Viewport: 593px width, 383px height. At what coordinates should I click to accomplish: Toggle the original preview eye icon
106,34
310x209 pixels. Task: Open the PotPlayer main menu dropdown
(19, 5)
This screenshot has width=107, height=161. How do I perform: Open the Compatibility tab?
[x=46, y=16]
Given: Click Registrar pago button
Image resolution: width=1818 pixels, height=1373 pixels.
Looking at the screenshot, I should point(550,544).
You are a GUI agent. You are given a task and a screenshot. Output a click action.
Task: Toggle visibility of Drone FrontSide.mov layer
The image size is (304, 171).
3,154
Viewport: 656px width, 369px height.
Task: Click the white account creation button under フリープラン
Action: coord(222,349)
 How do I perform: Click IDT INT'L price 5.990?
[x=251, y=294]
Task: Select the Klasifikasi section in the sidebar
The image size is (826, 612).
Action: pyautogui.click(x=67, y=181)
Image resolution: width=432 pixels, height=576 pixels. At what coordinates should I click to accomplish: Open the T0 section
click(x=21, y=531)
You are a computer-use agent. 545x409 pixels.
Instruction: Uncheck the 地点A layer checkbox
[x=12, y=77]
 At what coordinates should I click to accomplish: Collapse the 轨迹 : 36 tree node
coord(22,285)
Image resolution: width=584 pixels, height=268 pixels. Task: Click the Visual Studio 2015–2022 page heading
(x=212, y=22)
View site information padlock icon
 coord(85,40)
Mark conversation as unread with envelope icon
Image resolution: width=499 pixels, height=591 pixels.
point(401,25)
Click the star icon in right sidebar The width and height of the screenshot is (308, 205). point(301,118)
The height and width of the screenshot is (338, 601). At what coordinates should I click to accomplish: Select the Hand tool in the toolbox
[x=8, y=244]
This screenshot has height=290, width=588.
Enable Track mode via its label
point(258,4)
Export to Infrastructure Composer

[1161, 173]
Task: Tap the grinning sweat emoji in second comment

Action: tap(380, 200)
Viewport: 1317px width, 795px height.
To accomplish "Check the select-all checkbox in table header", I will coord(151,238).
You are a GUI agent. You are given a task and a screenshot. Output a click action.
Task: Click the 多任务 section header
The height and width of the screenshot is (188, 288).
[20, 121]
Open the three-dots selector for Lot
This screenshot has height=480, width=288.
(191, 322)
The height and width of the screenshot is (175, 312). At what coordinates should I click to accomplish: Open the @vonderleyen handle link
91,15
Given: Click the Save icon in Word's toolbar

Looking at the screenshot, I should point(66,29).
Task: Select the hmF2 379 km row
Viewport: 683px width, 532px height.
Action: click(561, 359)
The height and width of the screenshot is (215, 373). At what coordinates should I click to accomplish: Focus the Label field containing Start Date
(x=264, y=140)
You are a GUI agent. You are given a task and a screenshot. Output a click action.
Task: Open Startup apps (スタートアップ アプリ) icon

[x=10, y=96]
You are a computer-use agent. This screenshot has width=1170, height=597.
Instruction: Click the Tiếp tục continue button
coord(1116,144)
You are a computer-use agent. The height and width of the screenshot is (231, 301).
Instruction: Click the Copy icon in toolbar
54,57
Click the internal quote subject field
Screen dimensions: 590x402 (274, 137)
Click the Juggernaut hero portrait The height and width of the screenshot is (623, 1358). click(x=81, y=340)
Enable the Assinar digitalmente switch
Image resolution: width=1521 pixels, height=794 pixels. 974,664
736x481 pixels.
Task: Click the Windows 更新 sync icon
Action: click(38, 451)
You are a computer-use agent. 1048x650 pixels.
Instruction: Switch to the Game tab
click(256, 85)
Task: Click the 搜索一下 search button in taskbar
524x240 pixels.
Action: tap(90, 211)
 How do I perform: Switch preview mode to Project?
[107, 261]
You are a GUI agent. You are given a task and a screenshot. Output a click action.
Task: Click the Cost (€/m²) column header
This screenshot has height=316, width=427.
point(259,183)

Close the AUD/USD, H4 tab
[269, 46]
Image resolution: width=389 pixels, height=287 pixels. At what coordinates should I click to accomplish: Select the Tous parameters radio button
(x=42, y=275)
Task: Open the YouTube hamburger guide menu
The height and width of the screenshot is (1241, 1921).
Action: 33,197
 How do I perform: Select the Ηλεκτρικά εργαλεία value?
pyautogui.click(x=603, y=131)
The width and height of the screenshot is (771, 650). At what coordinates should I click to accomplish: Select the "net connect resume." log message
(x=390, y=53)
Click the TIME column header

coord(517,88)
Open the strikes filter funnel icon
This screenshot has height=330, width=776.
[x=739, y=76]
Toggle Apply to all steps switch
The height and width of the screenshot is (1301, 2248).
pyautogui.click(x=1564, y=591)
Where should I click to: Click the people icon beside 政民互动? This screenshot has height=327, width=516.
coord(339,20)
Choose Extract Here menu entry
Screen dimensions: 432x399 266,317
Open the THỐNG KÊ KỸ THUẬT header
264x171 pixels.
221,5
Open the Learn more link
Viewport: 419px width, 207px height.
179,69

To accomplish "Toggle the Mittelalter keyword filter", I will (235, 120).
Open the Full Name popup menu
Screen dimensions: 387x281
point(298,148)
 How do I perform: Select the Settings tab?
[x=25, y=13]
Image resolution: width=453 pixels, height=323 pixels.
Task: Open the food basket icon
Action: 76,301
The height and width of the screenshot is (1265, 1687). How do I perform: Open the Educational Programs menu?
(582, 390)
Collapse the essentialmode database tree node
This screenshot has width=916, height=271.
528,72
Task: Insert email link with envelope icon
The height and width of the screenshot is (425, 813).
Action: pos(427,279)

WORK TO COMPLETE → Rewrite all of the lines above so that every "padlock" becomes "lock", keeping everything else the same.

ANSWER IN FULL →
Viewport: 593px width, 383px height. At what coordinates should I click to accomplish: Toggle the original preview eye icon
106,34
310x209 pixels. Task: Open the PotPlayer main menu dropdown
(19, 5)
This screenshot has width=107, height=161. How do I perform: Open the Compatibility tab?
[x=46, y=16]
Given: Click Registrar pago button
Image resolution: width=1818 pixels, height=1373 pixels.
Looking at the screenshot, I should point(550,544).
You are a GUI agent. You are given a task and a screenshot. Output a click action.
Task: Toggle visibility of Drone FrontSide.mov layer
The image size is (304, 171).
3,154
Viewport: 656px width, 369px height.
Task: Click the white account creation button under フリープラン
Action: coord(222,349)
 How do I perform: Click IDT INT'L price 5.990?
[x=251, y=294]
Task: Select the Klasifikasi section in the sidebar
The image size is (826, 612).
Action: pyautogui.click(x=67, y=181)
Image resolution: width=432 pixels, height=576 pixels. At what coordinates should I click to accomplish: Open the T0 section
click(x=21, y=531)
You are a computer-use agent. 545x409 pixels.
Instruction: Uncheck the 地点A layer checkbox
[x=12, y=77]
 At what coordinates should I click to accomplish: Collapse the 轨迹 : 36 tree node
coord(22,285)
Image resolution: width=584 pixels, height=268 pixels. Task: Click the Visual Studio 2015–2022 page heading
(x=212, y=22)
View site information lock icon
 coord(85,40)
Mark conversation as unread with envelope icon
Image resolution: width=499 pixels, height=591 pixels.
point(401,25)
Click the star icon in right sidebar The width and height of the screenshot is (308, 205). point(301,118)
The height and width of the screenshot is (338, 601). At what coordinates should I click to accomplish: Select the Hand tool in the toolbox
[x=8, y=244]
This screenshot has height=290, width=588.
Enable Track mode via its label
point(258,4)
Export to Infrastructure Composer

[1161, 173]
Task: Tap the grinning sweat emoji in second comment

Action: tap(380, 200)
Viewport: 1317px width, 795px height.
To accomplish "Check the select-all checkbox in table header", I will coord(151,238).
You are a GUI agent. You are given a task and a screenshot. Output a click action.
Task: Click the 多任务 section header
The height and width of the screenshot is (188, 288).
[20, 121]
Open the three-dots selector for Lot
This screenshot has height=480, width=288.
(191, 322)
The height and width of the screenshot is (175, 312). At what coordinates should I click to accomplish: Open the @vonderleyen handle link
91,15
Given: Click the Save icon in Word's toolbar

Looking at the screenshot, I should point(66,29).
Task: Select the hmF2 379 km row
Viewport: 683px width, 532px height.
Action: click(561, 359)
The height and width of the screenshot is (215, 373). At what coordinates should I click to accomplish: Focus the Label field containing Start Date
(x=264, y=140)
You are a GUI agent. You are given a task and a screenshot. Output a click action.
Task: Open Startup apps (スタートアップ アプリ) icon

[x=10, y=96]
You are a computer-use agent. This screenshot has width=1170, height=597.
Instruction: Click the Tiếp tục continue button
coord(1116,144)
You are a computer-use agent. The height and width of the screenshot is (231, 301).
Instruction: Click the Copy icon in toolbar
54,57
Click the internal quote subject field
Screen dimensions: 590x402 (274, 137)
Click the Juggernaut hero portrait The height and width of the screenshot is (623, 1358). click(x=81, y=340)
Enable the Assinar digitalmente switch
Image resolution: width=1521 pixels, height=794 pixels. 974,664
736x481 pixels.
Task: Click the Windows 更新 sync icon
Action: click(38, 451)
You are a computer-use agent. 1048x650 pixels.
Instruction: Switch to the Game tab
click(256, 85)
Task: Click the 搜索一下 search button in taskbar
524x240 pixels.
Action: tap(90, 211)
 How do I perform: Switch preview mode to Project?
[107, 261]
You are a GUI agent. You are given a task and a screenshot. Output a click action.
Task: Click the Cost (€/m²) column header
This screenshot has height=316, width=427.
point(259,183)

Close the AUD/USD, H4 tab
[269, 46]
Image resolution: width=389 pixels, height=287 pixels. At what coordinates should I click to accomplish: Select the Tous parameters radio button
(x=42, y=275)
Task: Open the YouTube hamburger guide menu
The height and width of the screenshot is (1241, 1921).
Action: 33,197
 How do I perform: Select the Ηλεκτρικά εργαλεία value?
pyautogui.click(x=603, y=131)
The width and height of the screenshot is (771, 650). At what coordinates should I click to accomplish: Select the "net connect resume." log message
(x=390, y=53)
Click the TIME column header

coord(517,88)
Open the strikes filter funnel icon
This screenshot has height=330, width=776.
[x=739, y=76]
Toggle Apply to all steps switch
The height and width of the screenshot is (1301, 2248).
pyautogui.click(x=1564, y=591)
Where should I click to: Click the people icon beside 政民互动? This screenshot has height=327, width=516.
coord(339,20)
Choose Extract Here menu entry
Screen dimensions: 432x399 266,317
Open the THỐNG KÊ KỸ THUẬT header
264x171 pixels.
221,5
Open the Learn more link
Viewport: 419px width, 207px height.
179,69

To accomplish "Toggle the Mittelalter keyword filter", I will (235, 120).
Open the Full Name popup menu
Screen dimensions: 387x281
point(298,148)
 How do I perform: Select the Settings tab?
[x=25, y=13]
Image resolution: width=453 pixels, height=323 pixels.
Task: Open the food basket icon
Action: 76,301
The height and width of the screenshot is (1265, 1687). How do I perform: Open the Educational Programs menu?
(582, 390)
Collapse the essentialmode database tree node
This screenshot has width=916, height=271.
528,72
Task: Insert email link with envelope icon
The height and width of the screenshot is (425, 813).
Action: pos(427,279)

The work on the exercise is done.